The opal history...from the history book
The zar Niclola I gave to his daughter, the duchess, the queen of Wurtemberg, a golden buckle with diamonds, emeralds, turquoises, sapphires, garnets and opals. It's told that the empress Giuseppina, Napoleon's wife, owned the most faboulous piece of opal gemstone, called The Trojan Fire (because of its flame-red flashes)
Opals and jewellery
The opal started to get jewellers' attention in the XX century and became required since then, even if, thanks to Queen Eliazabeth, the opal started to be known and admired, since when it was used for a parure she wore during her coronation in 1837 and for a diadem she wore during representative cerimonies.
During the Belle Epoque opal gained a particular significance in the jewellery field. In this period the intelletuals and artists belonging to the decadent period, refusing anything about formality and tradition, in search of new boosts, expecially in the field of goldsmith's art, elected the opal, a gemstone barely used, a gem representative of this particular creative period. A period in which artists were looking for new colours, new pattern and could found all that in just one small gemstone.

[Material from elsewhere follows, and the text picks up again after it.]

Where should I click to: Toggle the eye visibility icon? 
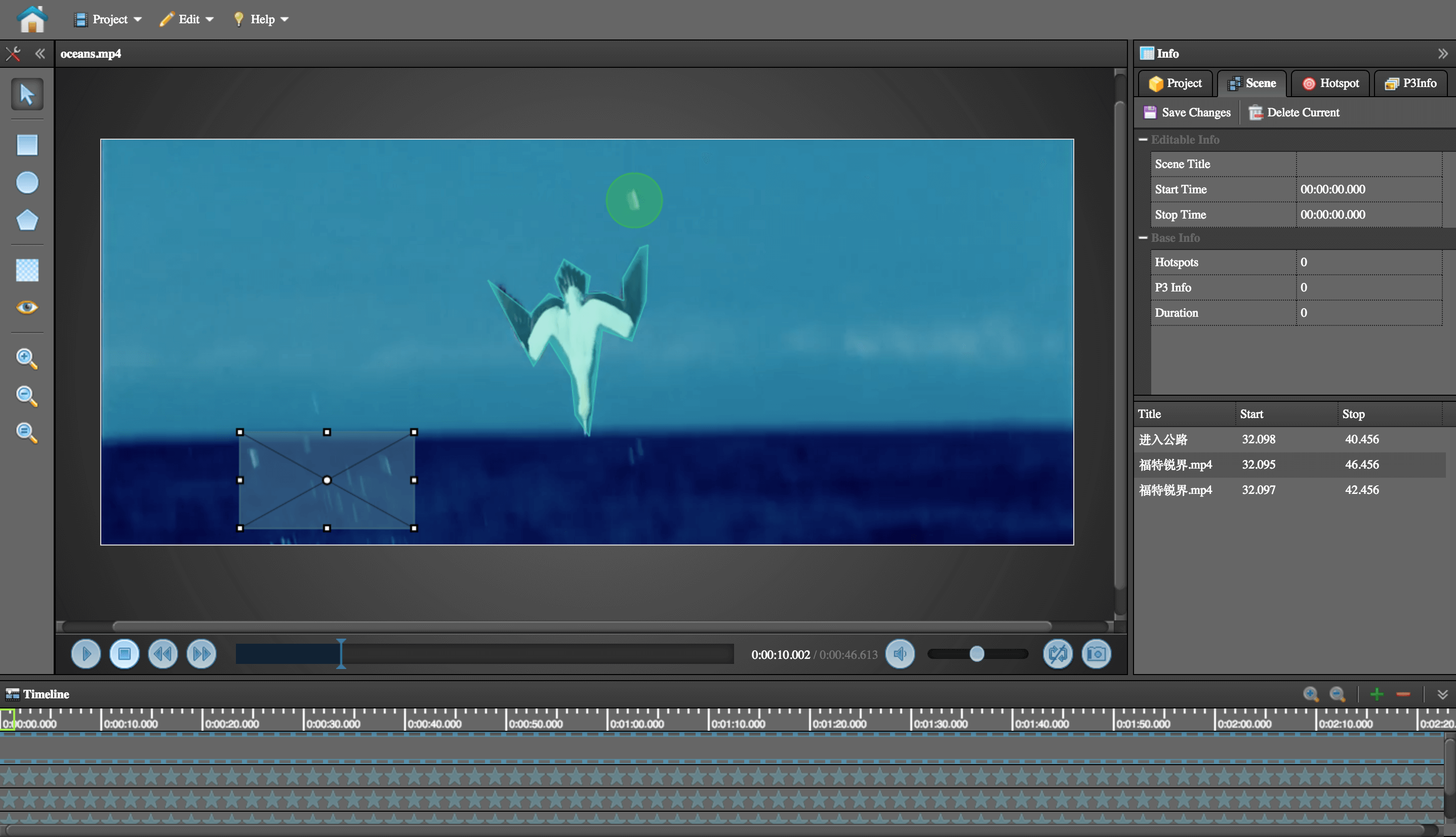(27, 308)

the first 15 years of the XX century represent the best period for this gemstone, not just in the very high quality creations such as Tiffany, Vever, Falize, Lalique, Fouquet, Mucha and Cartier but also in quality creations of the small goldsmith's art.
But the fashion has changed after that. People started to appreciate more gemstones with high contrast colours and bigger dimension, both rare characteristics for opals.
Today opal is very appreciated in USA, in Germany, In Switzerland and France, but nowadays the people who love it the best are Japaneses and Chineses.